━━━ Excerpt ━━━
If these arguments are correct, it’s pretty hard to see how anyone valuing individual preferences above all else could support government. Anarchy won’t be utopia, but it will make people far freer than they are under government.

Many anarchists will claim that since markets work better than government for every good they’ve been tried, we must conclude that they’ll also work well for policing and court services. While there’s definitely some merit in this argument, I think we need to be very careful when comparing the market for organized violence with other markets.

Tyler Cowen and Dan Sutter have had me convinced for some time that orderly anarchy is unstable and would result in something very similar to a highly predatory government. To avoid perpetual war, competing protection agencies will need some way of resolving disputes when customers of different agencies come into conflict.

Suppose Alice is a customer of Agency A and Bob is a customer of Agency B. Since agencies compete partially on the basis of offering different rules tailored to customer preferences, some things viewed as a crime by Agency A will be deemed permissible by Agency B. What happens when Alice demands compensation for some action Bob has performed which she has paid Agency A to protect her against? In a world without interagency arbitration, Agency A will punish Bob. Bob will demand that Agency B protect him from this, and the two agencies will go to war. We end up with Hobbesian anarchy.

Of course, this would be very expensive for everyone concerned, and there is a strong incentive to provide for peaceful means of dispute resolution. This is where private arbitration firms come in. To avoid conflict, protection agencies will agree to be bound by the decisions of independent courts whenever conflicts arise.

Arbitration is a natural monopoly, since it’s very important to customers of protection agencies that they be able to resolve disputes with customers of other agencies. This requires considerable cooperation between competing protection agencies, including the ability to exclude or otherwise punish agencies not playing by the rules. The capabilities required of competing firms to cooperate (“cooperative efficacy”) to avoid Hobbesian anarchy – communication, ability to punish defectors, etc – are the very same things required to form a profit-maximizing cartel capable of excluding market entrants and ignoring customer preferences. From the customer’s point of view, it would be hard to distinguish this from an extremely predatory state.
━━━
▶ [What you have to do]:
Set down the passage on anarchy and protection agencies word for word, starting with "Of course, this" and going on through "whenever conflicts arise.".
━━━ Supplied data ━━━
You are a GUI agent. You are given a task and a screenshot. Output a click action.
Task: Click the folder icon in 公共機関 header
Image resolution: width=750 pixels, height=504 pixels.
━━━
▶ [The completed task]:
Of course, this would be very expensive for everyone concerned, and there is a strong incentive to provide for peaceful means of dispute resolution. This is where private arbitration firms come in. To avoid conflict, protection agencies will agree to be bound by the decisions of independent courts whenever conflicts arise.